Bunları söylememin iki nedeni var. birincisi uzun soluklu bir yazımdan bahsediyoruz, peşpeşe gelen bu açıklamalar anlatının sınırlarını daraltıp anlatıyı eğitsel nitelikli bir yazıya doğru götürmesi..
diğeri kahramanın ikinci plana itilmesi ve bilgi verilmek istenen değerlerin ön plana çıkması. dolayısıyla kahramanın dugusal takibinin zayıflaması...
sonsuz sevgilermle...
Aynur Engindeniz
Aslında öyle algılanmış olabilir ama ders amacı yok yazılarımda. Sadece bir çocuğun bakış açısından basit olayları göstermeye çalışıyorum. Gerçi ben de ne yaptığımı bilmiyorum ya...Zorlamayla bu kadar yazılıyor:) Önerilerinizi büyük bir memnuniyetle dikkate alacağım. Evet bir de o şekilde deneyeyim.
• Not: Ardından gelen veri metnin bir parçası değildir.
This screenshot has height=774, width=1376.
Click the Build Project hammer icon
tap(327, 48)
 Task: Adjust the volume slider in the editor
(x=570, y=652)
Okuma zahmetine katlanıp, değerli yorumunu bıraktığın için teşekkür ederim. Dediğim gibi dikkate alacağım.
Sevgilerimle...
Sevgili Aynur, Aysel Hanım'a aynen katılıyorum. Bir çok konuya çocuğun saf kirletilmemiş duyguları ve düşünceleriyle cevap vermişsin. Keşke hayatımızda hep böyle kalabilsek.
Resmin üzerini örtmekten tut, başın bitlenmesine kadar, hep insanlar kendi doğrularını yürütmekten geri kalmıyorlar. Başa çıkamayınca da ustaca konuyu değiştiriveriyorlar. Anlatınımız olayı bire bir yaşatıyor.
Hele şu misafir olayı, gözümde aynen canlandı. Benim rahmetli dedem de avlumuza köy odası yaptırmıştı. Uzaktan yakından gelen bütün yabancılar bizim oda da kalırlardı. Eh siz düşünün artık annemle yengelerimin koşuşturmalarını.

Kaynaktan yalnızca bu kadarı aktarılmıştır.